Gen 3,9-15.20; Sal 97; Ef 1,3-6.11-12; Lc 1,26-38


Santi e immacolati nella carità


Inserita nel tempo dell’Avvento la solennità dell’Immacolata Concezione prefigura, già nell’oggi della nostra fede, ciò che siamo chiamati ad essere in Cristo Gesù, ovvero: “santi e immacolati al suo cospetto nella carità” (Ef 1,4). Il brano della lettera di San Paolo agli Efesini costituisce perciò la chiave di lettura della solennità e della Parola di Dio di quest’oggi, in quanto ci consente di cogliere la differenza tra la nostra umanità, corrotta dal peccato, e quella pura e casta di Maria, rimasta santa e immacolata sin dalla sua concezione verginale. In questo senso Maria costituisce il nostro dover essere. In lei è già compiuta la salvezza che noi sperimenteremo in modo definitivo alla fine dei tempi, quando Cristo consegnerà tutto il creato al Padre … finché Dio sarà tutto in tutti (cf. 1Cor 15,24.28).

La liturgia della Parola, tuttavia, non si limita a esplicitare solo il contenuto di questo dogma mariano, ma propone anche un cammino di conversione a quanti desiderano conformarsi alla santità di Cristo, perseguendo la spiritualità di Maria. I brani biblici ci offrono così la possibilità di ripercorrere, sia pure in modo molto sintetico, le tappe principali della salvezza, di cui Maria costituisce una testimonianza autentica e credibile. In lei anche noi siamo chiamati a generare Gesù nel mondo.

Il peccato (prima lettura) descrive lo sfondo sul quale si dispiega il mistero della salvezza che Dio, a partire dai Patriarchi e attraverso i Profeti, ha compiuto in Cristo. È prendendo coscienza di questa storia salvifica che anche noi possiamo predisporci a quell’atteggiamento di “attesa” della salvezza in Cristo, a cui siamo chiamati in questo tempo di Avvento. Disattendere o mostrarsi addirittura indifferenti a tutto ciò significa precludersi la possibilità della redenzione. In altre parole chi non crede non ha motivo di “attendere” la salvezza divina.

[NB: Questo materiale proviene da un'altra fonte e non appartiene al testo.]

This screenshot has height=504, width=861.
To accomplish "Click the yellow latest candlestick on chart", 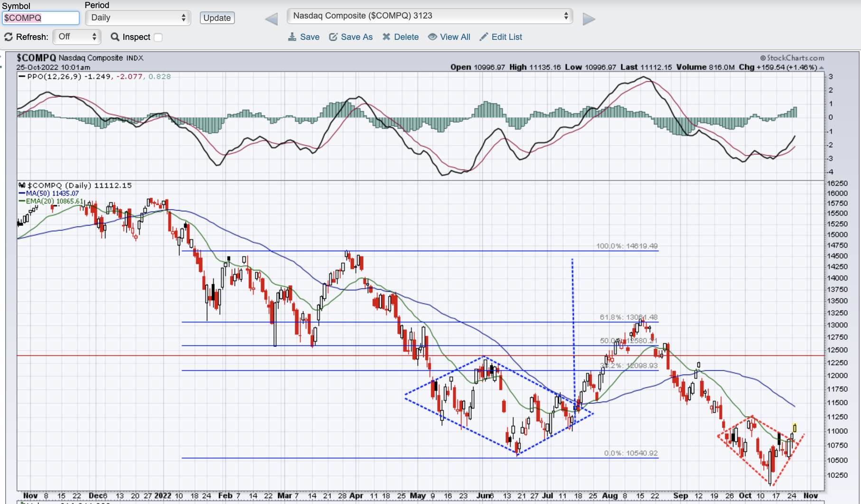I will tap(795, 428).
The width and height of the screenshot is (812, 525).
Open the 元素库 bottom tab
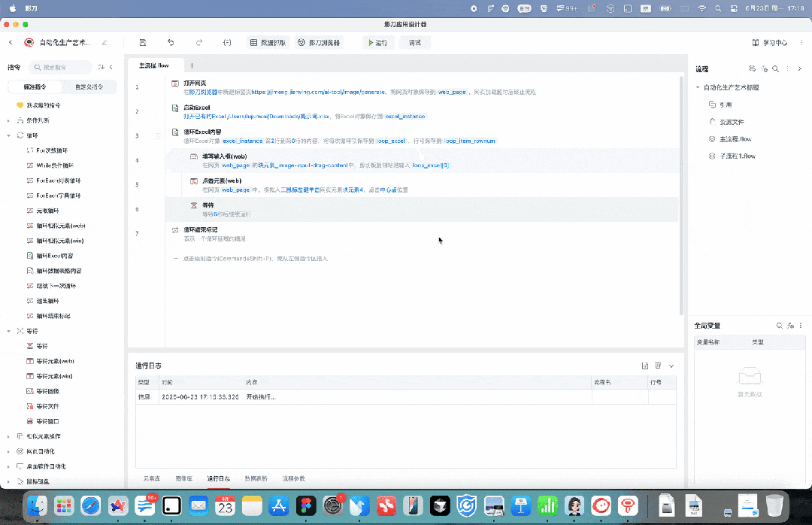point(152,478)
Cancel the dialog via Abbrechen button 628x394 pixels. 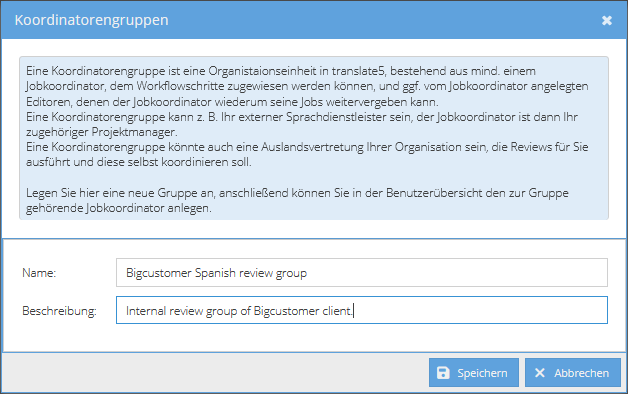click(573, 373)
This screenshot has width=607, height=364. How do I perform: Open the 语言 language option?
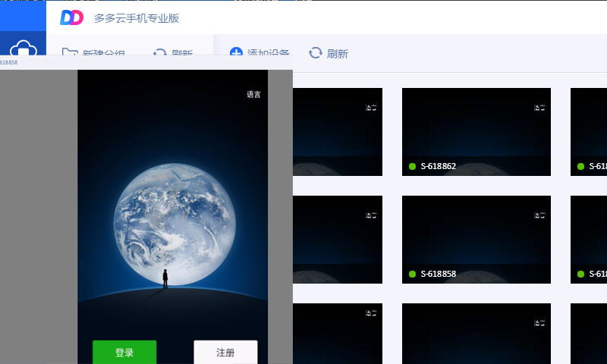[x=253, y=95]
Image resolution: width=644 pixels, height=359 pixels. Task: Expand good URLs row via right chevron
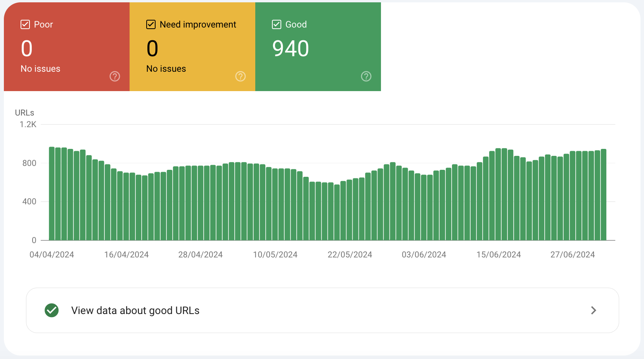[x=593, y=311]
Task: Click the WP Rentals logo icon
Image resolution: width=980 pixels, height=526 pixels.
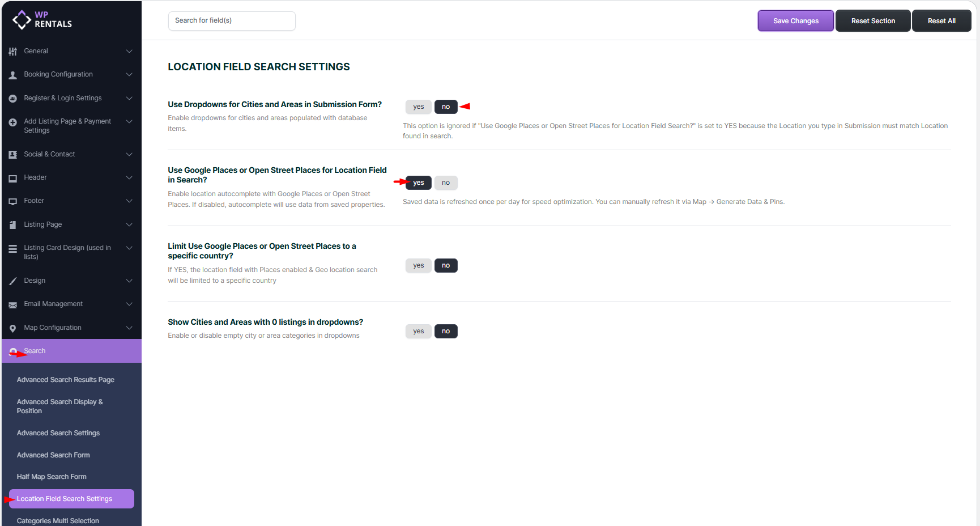Action: pos(22,20)
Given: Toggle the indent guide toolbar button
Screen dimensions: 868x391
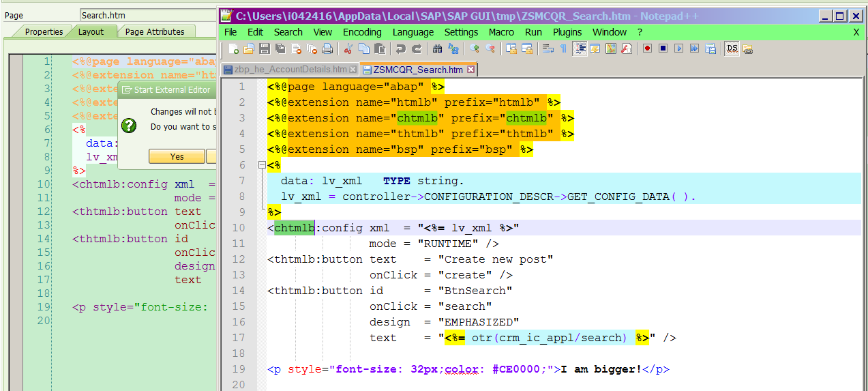Looking at the screenshot, I should click(x=580, y=48).
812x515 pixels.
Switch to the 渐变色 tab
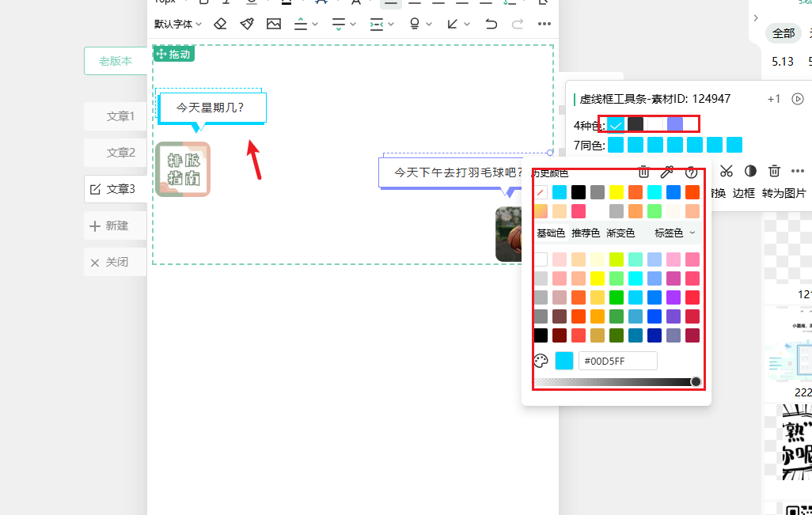[620, 233]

L’episodio del peccato di Adamo ed Eva, per lo stile narrativo apparentemente ingenuo con cui viene espresso, potrebbe urtare la sensibilità scientifica di qualcuno, in realtà esso ha lo scopo di introdurci nel mistero del male, il cui evento originario ci appare così ancestrale e abissale che non avremmo possibilità di capire e forse neppure di intuire, senza la parola rivelativa di Dio. Il che significa che per quanto sia stato commesso dall’uomo, nessuno ha potuto registralo o documentarlo secondo i criteri della moderna storiografia. Per questo esso è e rimane un mistero, di cui la Parola di Dio costituisce un criterio con cui scrutarne la profondità. In questo senso l’indagine teologica rimane imprescindibile. Senza il riferimento divino, infatti, neppure potremmo parlare di “peccato”, ma al massimo del “male di vivere”, come direbbe il poeta Montale. Tanto meno di Cristo come salvatore degli uomini. Da qui l’esigenza di cogliere il senso di questi brani biblici, al di là delle immagini semplici che ne descrivono l’accadimento.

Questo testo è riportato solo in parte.